Jumat, 13 September 2019

Resensi buku Struktur Filosofis Artefak Sunda


Buku Struktur Filosofis Artefak Sunda ini tebalnya 186 halaman. Terbagi 4 bab dan tersaji juga lampiran. Meski dibilang tipis, tetapi isinya tak bisa langsung dicerna. Mesti dikunyah saat baca. Mesti perlahan dan tidak terburu-buru. Pasalnya ini buku mengajak untuk memberi makna atas sejumlah artefak berupa tinggalan masa lalu di Jawa Barat dari sejak benda pekakas, syair, gundukan tanah, makam, posisi jalur sungai sampai batuan yang menumpuk pun diberi interpretasi.

Sekilas itulah isi buku karya Prof Jakob Sumardjo yang berjudul Struktur Filosofis Artefak Sunda (Bandung: Kelir, 2019). Pak Jakob adalah seorang budayawan kelahiran Klaten Jawa Tengah dan besar serta berkiprah di Bandung. Saat kenal Pak Jakob di kampus UIN Bandung. Ia kerap datang saat mahasiswa memintanya untuk menadi narasumber diskusi secara terbatas. Meski bukan dosen UIN, tetap bersedia dan mau berbagi ilmu dengan mahasiswa tanpa dibayar.

Saya kagum kepada guru besar di kampus Institut Seni Budaya Indonesia (ISBI) Bandung ini. Dari biografinya, Pak Jakob adalah seorang keturunan Jawa. Namun, Pak Jakob terlihat punya minat pada tradisi dan budaya Sunda. Saya temukan beberapa artikel di koran dan buku-bukunya banyak mengulas tentang sastra lisan, tradisi, dan benda-benda budaya dari etnis Sunda. Pada buku Struktur Filosofis Artefak Sunda, saya temukan bagaimana Pak Jakob berperan sebagai interpreter atas artefak Sunda dengan kajian filsafat. Sangat khas analisanya.
───
Salin dari resensi buku Struktur Filosofis Artefak Sunda bagian mulai "Resensi buku Struktur" hingga "pun diberi interpretasi." tanpa mengubah apa pun. Daftar ini diambil dari sumber yang berbeda.

**Data yang Diberikan**:
───
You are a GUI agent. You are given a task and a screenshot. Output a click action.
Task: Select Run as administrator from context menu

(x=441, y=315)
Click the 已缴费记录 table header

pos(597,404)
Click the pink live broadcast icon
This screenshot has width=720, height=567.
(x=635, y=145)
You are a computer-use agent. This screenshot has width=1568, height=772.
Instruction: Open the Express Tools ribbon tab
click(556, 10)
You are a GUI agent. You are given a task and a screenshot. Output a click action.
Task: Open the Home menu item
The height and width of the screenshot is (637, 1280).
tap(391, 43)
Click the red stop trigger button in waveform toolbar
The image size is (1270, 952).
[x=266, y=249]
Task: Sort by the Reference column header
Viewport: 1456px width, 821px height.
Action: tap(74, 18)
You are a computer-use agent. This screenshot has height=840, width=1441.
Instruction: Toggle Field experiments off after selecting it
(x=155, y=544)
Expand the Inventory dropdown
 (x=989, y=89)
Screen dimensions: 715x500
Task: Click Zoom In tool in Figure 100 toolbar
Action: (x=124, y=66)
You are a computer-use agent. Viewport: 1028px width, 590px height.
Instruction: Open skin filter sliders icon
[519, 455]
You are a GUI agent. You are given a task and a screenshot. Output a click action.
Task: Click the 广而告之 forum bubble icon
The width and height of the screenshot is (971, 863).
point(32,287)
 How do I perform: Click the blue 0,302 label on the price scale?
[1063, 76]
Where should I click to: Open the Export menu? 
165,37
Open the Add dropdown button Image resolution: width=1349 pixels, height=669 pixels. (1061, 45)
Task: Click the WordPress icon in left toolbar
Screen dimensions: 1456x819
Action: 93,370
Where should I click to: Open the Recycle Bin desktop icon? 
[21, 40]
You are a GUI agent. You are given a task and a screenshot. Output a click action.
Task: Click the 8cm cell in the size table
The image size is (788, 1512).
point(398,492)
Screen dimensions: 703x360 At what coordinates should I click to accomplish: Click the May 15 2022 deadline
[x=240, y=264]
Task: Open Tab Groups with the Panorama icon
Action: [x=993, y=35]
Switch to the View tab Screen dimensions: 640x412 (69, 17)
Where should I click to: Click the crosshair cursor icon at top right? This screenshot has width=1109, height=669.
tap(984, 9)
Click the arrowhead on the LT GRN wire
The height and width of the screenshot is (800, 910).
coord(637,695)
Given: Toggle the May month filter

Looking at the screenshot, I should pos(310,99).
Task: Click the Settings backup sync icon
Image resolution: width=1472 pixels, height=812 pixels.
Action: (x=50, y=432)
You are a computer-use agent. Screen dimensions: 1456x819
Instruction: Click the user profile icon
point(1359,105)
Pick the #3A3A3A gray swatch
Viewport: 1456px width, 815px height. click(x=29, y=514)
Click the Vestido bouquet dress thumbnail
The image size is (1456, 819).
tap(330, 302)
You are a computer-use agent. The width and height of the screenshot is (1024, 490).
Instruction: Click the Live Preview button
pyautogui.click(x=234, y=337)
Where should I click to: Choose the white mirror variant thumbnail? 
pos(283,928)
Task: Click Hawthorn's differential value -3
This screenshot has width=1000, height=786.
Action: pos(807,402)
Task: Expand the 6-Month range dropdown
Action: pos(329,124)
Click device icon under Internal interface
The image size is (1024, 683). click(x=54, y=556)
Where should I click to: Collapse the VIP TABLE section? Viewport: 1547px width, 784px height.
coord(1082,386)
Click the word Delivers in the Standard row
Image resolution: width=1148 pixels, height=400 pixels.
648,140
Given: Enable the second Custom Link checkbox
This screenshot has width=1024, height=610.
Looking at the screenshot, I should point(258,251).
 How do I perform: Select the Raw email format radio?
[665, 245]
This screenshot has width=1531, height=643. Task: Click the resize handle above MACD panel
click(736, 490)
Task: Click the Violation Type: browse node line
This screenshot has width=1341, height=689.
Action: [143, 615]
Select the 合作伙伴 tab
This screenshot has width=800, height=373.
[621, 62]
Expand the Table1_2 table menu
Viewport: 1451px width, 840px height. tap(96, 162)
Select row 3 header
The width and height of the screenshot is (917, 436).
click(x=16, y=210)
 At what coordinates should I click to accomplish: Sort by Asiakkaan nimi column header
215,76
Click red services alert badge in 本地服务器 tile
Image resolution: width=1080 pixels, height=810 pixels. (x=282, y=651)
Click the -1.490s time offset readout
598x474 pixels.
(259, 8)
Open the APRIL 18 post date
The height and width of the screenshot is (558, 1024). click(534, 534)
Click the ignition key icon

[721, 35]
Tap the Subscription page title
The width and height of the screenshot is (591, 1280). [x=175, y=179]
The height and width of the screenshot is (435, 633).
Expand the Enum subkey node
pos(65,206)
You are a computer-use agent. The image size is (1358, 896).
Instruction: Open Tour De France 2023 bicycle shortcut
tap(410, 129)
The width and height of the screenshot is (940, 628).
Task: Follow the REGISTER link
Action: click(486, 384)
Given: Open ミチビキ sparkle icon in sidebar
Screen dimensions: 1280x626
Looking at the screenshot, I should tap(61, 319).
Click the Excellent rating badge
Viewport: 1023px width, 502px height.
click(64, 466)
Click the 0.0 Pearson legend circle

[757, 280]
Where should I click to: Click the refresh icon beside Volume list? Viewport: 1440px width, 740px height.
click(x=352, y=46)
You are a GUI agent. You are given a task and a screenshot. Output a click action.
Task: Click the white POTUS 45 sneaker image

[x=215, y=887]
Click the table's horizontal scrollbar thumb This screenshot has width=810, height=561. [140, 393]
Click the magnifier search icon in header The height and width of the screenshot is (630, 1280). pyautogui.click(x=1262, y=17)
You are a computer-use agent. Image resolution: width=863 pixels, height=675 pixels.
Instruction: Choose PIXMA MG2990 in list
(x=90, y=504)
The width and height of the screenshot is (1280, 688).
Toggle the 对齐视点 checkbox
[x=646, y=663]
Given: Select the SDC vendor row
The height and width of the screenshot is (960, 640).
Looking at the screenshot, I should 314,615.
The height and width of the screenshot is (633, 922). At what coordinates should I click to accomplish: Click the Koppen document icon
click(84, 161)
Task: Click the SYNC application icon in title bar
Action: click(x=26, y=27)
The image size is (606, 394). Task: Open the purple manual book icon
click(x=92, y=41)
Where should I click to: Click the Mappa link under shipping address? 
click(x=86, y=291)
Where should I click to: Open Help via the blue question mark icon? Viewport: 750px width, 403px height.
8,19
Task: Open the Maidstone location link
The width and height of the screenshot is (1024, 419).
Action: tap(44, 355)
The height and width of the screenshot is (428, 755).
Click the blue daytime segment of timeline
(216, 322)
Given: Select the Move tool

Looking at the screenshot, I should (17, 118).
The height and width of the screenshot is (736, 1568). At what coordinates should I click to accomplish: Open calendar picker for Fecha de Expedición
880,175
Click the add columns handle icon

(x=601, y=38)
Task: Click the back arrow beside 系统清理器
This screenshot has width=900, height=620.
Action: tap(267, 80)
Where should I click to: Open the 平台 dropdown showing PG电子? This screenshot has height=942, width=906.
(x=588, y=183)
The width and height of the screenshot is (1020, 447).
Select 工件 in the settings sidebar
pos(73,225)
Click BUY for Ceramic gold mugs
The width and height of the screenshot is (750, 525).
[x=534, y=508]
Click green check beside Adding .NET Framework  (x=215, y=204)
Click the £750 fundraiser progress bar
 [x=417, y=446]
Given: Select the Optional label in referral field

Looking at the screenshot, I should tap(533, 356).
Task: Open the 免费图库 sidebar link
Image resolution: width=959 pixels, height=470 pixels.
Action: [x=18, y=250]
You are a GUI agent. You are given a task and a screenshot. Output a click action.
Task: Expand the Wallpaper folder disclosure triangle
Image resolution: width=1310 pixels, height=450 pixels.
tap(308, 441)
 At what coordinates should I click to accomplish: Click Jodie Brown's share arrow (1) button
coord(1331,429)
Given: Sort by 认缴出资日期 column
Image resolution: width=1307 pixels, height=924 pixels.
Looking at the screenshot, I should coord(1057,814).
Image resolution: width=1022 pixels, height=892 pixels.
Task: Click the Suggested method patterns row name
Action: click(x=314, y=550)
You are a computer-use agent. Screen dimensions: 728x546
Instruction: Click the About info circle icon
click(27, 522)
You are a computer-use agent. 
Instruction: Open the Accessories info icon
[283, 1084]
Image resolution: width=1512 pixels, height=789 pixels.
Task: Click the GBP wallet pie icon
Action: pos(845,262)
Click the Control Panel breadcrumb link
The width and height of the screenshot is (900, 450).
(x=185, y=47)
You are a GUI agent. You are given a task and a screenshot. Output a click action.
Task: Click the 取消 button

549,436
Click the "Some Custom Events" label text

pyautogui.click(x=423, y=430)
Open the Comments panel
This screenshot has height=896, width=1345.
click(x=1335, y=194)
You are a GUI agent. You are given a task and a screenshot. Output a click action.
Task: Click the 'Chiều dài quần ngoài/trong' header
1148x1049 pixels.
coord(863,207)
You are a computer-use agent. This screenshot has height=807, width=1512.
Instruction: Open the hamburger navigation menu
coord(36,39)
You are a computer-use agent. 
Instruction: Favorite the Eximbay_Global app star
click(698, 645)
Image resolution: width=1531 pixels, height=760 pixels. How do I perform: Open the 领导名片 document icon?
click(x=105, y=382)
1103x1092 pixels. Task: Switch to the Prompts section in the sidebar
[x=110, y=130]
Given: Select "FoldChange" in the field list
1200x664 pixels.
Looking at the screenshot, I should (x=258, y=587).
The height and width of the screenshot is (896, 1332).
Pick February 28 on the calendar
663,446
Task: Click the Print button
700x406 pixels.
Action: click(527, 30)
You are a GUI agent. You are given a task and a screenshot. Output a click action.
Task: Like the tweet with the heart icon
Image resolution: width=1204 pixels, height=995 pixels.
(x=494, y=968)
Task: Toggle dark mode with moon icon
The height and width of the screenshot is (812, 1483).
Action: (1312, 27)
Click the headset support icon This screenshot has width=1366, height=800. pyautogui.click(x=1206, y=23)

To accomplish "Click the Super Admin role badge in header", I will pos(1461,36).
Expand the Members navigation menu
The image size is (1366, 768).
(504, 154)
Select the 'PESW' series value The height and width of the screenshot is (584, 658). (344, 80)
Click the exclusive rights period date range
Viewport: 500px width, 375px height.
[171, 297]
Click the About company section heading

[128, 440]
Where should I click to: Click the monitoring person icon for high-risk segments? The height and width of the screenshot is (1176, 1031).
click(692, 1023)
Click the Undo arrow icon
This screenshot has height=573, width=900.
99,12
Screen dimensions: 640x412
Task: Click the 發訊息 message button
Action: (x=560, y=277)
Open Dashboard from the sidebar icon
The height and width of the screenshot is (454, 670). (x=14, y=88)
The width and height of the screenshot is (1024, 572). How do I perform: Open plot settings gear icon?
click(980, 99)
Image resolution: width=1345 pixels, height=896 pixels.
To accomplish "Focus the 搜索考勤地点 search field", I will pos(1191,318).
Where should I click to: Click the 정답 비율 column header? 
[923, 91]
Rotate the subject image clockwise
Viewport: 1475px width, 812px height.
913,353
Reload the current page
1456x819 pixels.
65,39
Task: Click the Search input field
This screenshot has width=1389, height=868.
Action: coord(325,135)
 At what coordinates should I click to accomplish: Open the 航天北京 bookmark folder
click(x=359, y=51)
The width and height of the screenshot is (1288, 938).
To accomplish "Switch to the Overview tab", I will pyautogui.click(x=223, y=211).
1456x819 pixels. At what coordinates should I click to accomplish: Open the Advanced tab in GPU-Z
───
**Hasil Tugas**:
Resensi buku Struktur Filosofis Artefak Sunda


Buku Struktur Filosofis Artefak Sunda ini tebalnya 186 halaman. Terbagi 4 bab dan tersaji juga lampiran. Meski dibilang tipis, tetapi isinya tak bisa langsung dicerna. Mesti dikunyah saat baca. Mesti perlahan dan tidak terburu-buru. Pasalnya ini buku mengajak untuk memberi makna atas sejumlah artefak berupa tinggalan masa lalu di Jawa Barat dari sejak benda pekakas, syair, gundukan tanah, makam, posisi jalur sungai sampai batuan yang menumpuk pun diberi interpretasi.